Substitune proposes an alternative approach to entrenched drug use and related problems associated with the King’s Cross area, one which replaces the single, homogeneous control mechanism with a number of adjustable and responsive mechanisms spanning different fields, professions and scales. On an urban scale, this project takes as its starting point the idea that a building does not necessarily emerge as an architectural envelope alone. The project generates its structure from the existing statutory conditions (legal/political/territorial framework) of the identified territory and calls for a fragmented service building, which includes four facades along the Euston Road, and a central core that acts as a warehouse for controlled drugs as well as a dispensary for methadone-based programmes. By incorporating Boots–a nationwide chain of pharmacies–as a major economic factor, Substitune’s architectural application of a delivery centre joined with a public health-centre/dispensary challenges the conventional understanding of the politically operated urban health system.
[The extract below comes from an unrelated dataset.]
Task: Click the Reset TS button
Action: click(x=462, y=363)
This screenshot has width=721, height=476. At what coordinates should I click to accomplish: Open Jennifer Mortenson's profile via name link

The first component of this project entailed identifying key clients in the marginalised social envelope of the redevelopment – individuals who are either already on local programmes or willing to get into them. Setting up new structures necessarily involves respecting and utilising existing programmes and structures, and although the territory possesses such structures in abundance, they have not been networked effectively. It quickly became clear that reliance on NHS funding was a major obstacle. This conclusion was based on the ineffective practice of drug-related funding, which is organised by territory rather than need. Since participants in long-term drug treatment programmes must be registered with the council, the homeless or those who live just across the boundary between Camden and Islington councils are effectively denied access to local services. To allow ease of access, both physical and bureaucratic, Substitune would clearly need to operate outside the framework of the NHS. A possible solution to these spatial and economic issues presented itself in the form of Boots, the UK’s largest chain of chemists, with 156 outlets in London alone. Currently the company’s storefronts serve as one of the primary sites for the dispensing of methadone, but it is not a role that sits easily alongside the day-to-day provision of hair care and dental products, aspirin and sandwiches. Nor, despite their ubiquity, do Boots branches provide any other service in the long line of needs the typical methadone user will require, ranging from initial assessment to diagnosis, treatment and monitoring. This potential spare capacity, combined with shortcomings in its current setup, identified Boots as a possible key factor within the local dispensing scheme, and formal meetings were held to present the company with proposals.

Policy issues raised in the research study were addressed in a symposium held at London’s City Hall (Greater London Authority). The symposium was set up as a result of negotiations with both the GLA and related mayoral bodies (i.e. the London Health Commission). Attended by representatives of collaborating institutions and practices, the symposium covered the central topics of prescription-drug distribution and urban health systems in a formal manner. Should the Substitune project go ahead, this session would be the first in a series of annual meetings in which the programme would be evaluated and subsequently altered according to need and local change. It would effectively become a mechanism for controlling architecture over time.

Investigating forces that influence, generate and control the city, the project attempts to stress the significance of political, economic and social mechanisms of change as an alternative to the large-scale formal approach to transforming the urban fabric. This continuous transformation of one’s own practice is part of the larger transformation of the cultural landscape, which is the result of the instability of a society that consists of many distinct and often conflicting individuals, institutions and spaces.